„Zehn Gründe für das Komponieren: 1. Zeit strecken 2. Probleme suchen 3. Zahlenfetischismus 4. Irrsinn 5. Versprechungen 6. Zwangsneurose 7. Sex, geistige Getränke und geschmorte Gänseleber 8. zu nichts anderem taugen 9. eine „außergewöhnlich lustige Idee“ haben (frei nach Stockhausen) 10. Schlaflosigkeit“
Mayke Nas, geboren 1972 in Voorschoten (Niederlande), studierte Klavier und Komposition in Amsterdam, Tilburg, Den Haag und Melbourne. In ihren Kompositionen verlässt sie häufig den instrumentalen Rahmen und arbeitet auch mit Video, Text und choreographischen Elementen, etwa in I Delayed People's Flights By Walking Slowly In Narrow Hallways (2005) für die Slagwerkgroep Den Haag. Der Komposition liegt Peter Handkes Sprechstück „Selbstbezichtigung“ zugrunde, sie wird von vier Spielern auf vier Stühlen und vier live-elektronisch verstärkten Schultafeln aufgeführt.

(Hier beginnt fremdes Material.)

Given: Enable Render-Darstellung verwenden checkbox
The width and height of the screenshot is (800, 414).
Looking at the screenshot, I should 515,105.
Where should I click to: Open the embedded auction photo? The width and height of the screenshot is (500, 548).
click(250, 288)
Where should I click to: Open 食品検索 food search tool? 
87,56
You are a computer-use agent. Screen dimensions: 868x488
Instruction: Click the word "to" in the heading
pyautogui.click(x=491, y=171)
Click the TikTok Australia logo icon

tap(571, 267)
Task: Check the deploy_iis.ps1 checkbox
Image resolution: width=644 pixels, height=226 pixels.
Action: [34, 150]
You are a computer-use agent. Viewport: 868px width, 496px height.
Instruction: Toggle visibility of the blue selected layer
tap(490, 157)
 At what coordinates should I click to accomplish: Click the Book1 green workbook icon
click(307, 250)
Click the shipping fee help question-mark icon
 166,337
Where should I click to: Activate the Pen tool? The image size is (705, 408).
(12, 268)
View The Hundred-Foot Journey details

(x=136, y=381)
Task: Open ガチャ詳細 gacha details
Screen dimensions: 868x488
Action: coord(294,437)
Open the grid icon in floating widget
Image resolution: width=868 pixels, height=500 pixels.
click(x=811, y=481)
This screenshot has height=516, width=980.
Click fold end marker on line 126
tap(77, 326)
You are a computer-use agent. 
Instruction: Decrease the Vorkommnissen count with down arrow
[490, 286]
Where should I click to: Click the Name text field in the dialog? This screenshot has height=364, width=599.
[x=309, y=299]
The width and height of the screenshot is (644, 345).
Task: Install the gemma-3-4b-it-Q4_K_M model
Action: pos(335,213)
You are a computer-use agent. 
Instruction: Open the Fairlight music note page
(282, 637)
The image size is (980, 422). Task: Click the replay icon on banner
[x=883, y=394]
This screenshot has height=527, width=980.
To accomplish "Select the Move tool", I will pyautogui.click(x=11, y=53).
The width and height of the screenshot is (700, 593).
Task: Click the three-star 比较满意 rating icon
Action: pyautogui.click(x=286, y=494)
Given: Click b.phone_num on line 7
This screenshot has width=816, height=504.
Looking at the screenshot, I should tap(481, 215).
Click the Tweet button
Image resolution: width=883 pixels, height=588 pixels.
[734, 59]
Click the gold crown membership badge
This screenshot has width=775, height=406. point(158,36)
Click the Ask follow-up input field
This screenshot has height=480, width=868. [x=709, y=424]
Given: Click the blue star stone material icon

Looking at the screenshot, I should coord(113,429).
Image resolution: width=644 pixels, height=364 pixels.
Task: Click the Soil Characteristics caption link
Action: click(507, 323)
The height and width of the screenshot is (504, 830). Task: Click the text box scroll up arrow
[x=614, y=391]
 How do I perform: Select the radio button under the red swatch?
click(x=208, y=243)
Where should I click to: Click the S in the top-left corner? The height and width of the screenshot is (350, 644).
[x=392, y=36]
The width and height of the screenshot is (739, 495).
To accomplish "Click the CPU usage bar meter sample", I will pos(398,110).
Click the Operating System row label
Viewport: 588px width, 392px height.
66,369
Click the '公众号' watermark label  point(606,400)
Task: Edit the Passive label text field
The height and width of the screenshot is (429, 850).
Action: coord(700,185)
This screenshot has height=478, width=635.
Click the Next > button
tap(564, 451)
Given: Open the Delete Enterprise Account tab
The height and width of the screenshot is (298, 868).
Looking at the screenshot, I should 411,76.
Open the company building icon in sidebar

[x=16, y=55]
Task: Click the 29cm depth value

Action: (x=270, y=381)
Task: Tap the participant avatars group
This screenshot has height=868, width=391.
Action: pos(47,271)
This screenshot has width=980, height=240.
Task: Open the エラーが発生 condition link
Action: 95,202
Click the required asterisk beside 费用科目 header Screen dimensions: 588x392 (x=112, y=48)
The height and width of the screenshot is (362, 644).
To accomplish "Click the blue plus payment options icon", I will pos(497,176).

Im dem Stück Anyone can do it (2006) für sechs völlig unvorbereitete Aufführende geht es unter Bezug auf ästhetische Konzepte des Fluxus (George Maciunas) um Publikumspartizipation. Den Spielern, unter ihnen auch zwei Personen aus dem Publikum, werden die zuvor unbekannte Spielanweisungen live per Computerbildschirm verabreicht.
Im April 2010 brachten die Neuen Vocalsolisten Stuttgart ihr Werk Filter or flip! zur Uraufführung, ein Stück, in welchem über 300 von der Komponistin in Zeitungen und im Internet gesammelte Anweisungen und Slogans („impératifs trouveés“) mit den unterschiedlichsten Registern stimmlicher Hervorbringung orchestriert werden.
Auftragswerke u.a. für Nieuw Ensemble, Asko-Ensemble, Schönberg-Ensemble, Ives-Ensemble, Slagwerkgroep Den Haag, das Concertgebouw-Orchester, Bl!ndman, die Neuen Vocalsolisten, Eighth Blackbird, Calefax. Ihr Stück (w)here für das Asko-Ensemble wurde 2003 mit dem Matthijs-Vermeulen-Förderpreis ausgezeichnet, 2005 erhielt sie den Anjer-Musikpreis für La Chocolatière Brûlée (Auftragswerk für das Nieuw Ensemble).
Mayke Nas ist 2011/2012 Gast des Berliner Künstlerprogramms des DAAD.